While the two sides trumpeted agreements on an information trade deal, climate change and military cooperation, the details were more modest.
U.S. officials welcomed a Chinese commitment to begin reducing their total annual volume of carbon emissions. Still, under the deal, those emissions could continue increasing for the next 16 years -- through four more U.S. presidential elections.
And China’s government was already under pressure from its own people to take action against the appalling urban air pollution.
Reflecting the issue’s local sensitivity, the Chinese government during the summit halted a local service that made the U.S. embassy’s daily air quality readings available.
Those figures routinely show that the air in cities such as Beijing is dangerously unhealthy, according to World Health Organization standards.
Reducing pollution “is not something you have to pressure us to do,” said Wang Yiwei, director of the institute for international affairs at Renmin University in Beijing. “This is for our people.”
A proposed bilateral investment treaty, which would open more sectors to market competition, may offer the greatest impact. U.S. companies, especially in the financial-services industry, see it as opening businesses such as life insurance to foreign companies.
To Chinese reformers, the treaty offers a chance to promote further market opening, as happened in 2001 when they used the prospect of joining the World Trade Organization as a cudgel to defeat status quo forces.
“It’s inherently tied to the Chinese reform debate,” says John Frisbie, president of the U.S.-China Business Council. “It can be transformative.”
At the same time, some foreign business groups have said a new anti-monopoly law in China is being used in a discriminatory way against foreign companies.
Foreign media organizations have also complained about China’s refusal to issue new residence visas for their correspondents. Xi, asked about it at the news conference, said that was a problem for the media to fix, just as the owner of a disabled car should be the one to make repairs.

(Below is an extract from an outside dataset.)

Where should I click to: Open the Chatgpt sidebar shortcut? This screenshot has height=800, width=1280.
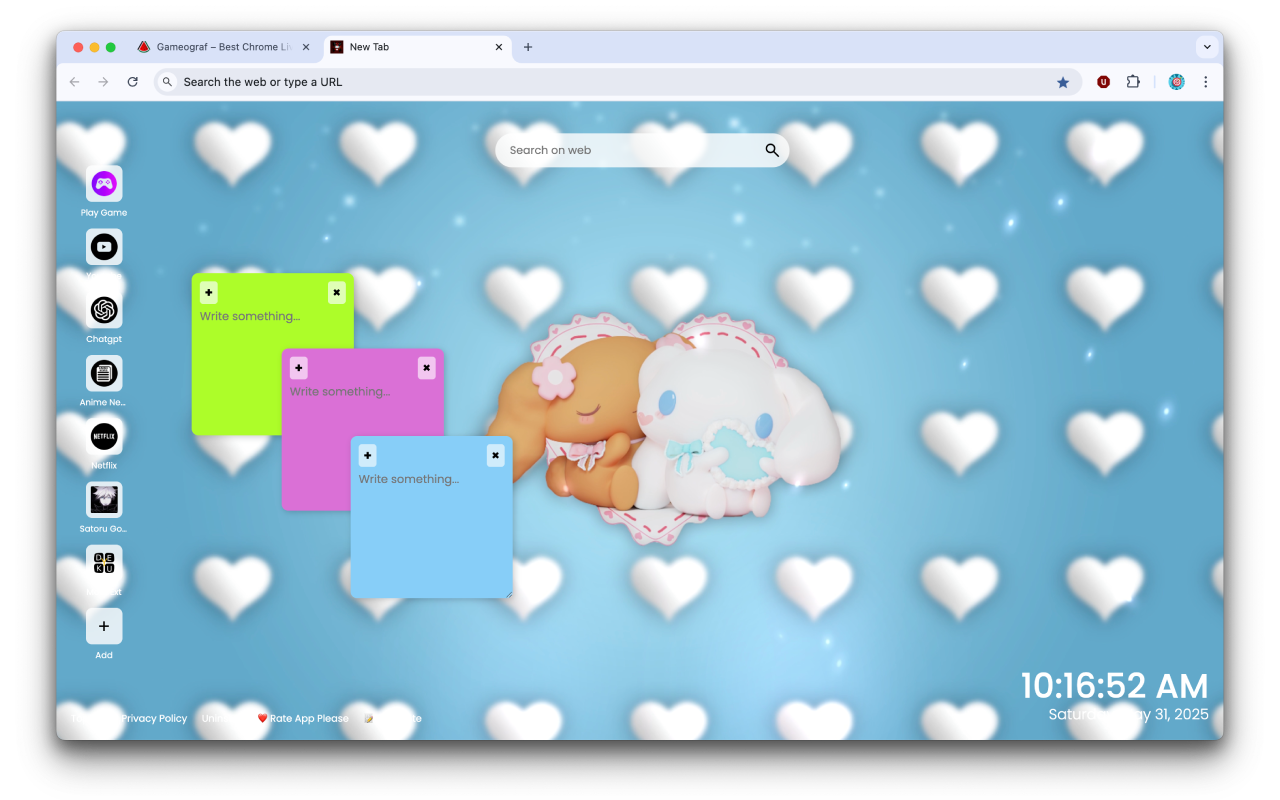[103, 310]

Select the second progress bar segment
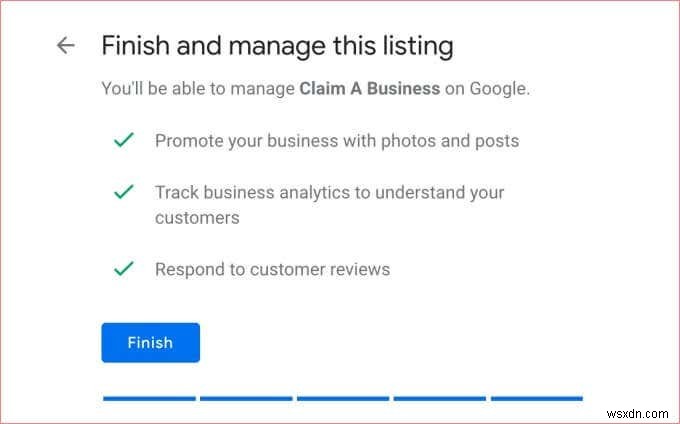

“China protects its citizens’ freedom of expression and the rights of media organizations in accordance with the law, but the media also have to obey China’s law,” Xi said. “In China, we have a saying -- the party that caused the problem should be the party to resolve it, so perhaps we have to find the reason behind the problem.”
For all the talk of shared interests, an undercurrent of distrust lingers. China sees Obama’s renewed policy interest in Asia as an effort to contain its rise. The U.S. is wary that Xi’s vision of a new model of great power relations is an attempt to curtail U.S. dominance in the Asia-Pacific region.
“The framework proposed by the Chinese side has generated a lot of suspicion from American analysts and officials,” said Wang Dong, director of the school of international studies at Peking University, speaking before the summit.
Xi’s businesslike tone hinted at the limits to the relationship as did references to the “candid” nature of the talks from both presidents -- diplomatic code for bracing honesty.
On Wednesday, Xi repeated his view that the Pacific Ocean is big enough for the U.S. and China. His view of the Pacific waters that wash up on Chinese shores, however, is less charitable.
“What they’re trying to do is develop a zone of greater security, but of course you can’t do that in East Asia without pushing up against the security architecture the U.S. has developed since World War II,” says Fewsmith. “The U.S. has no inclination to change anything, and that’s where you find the friction.”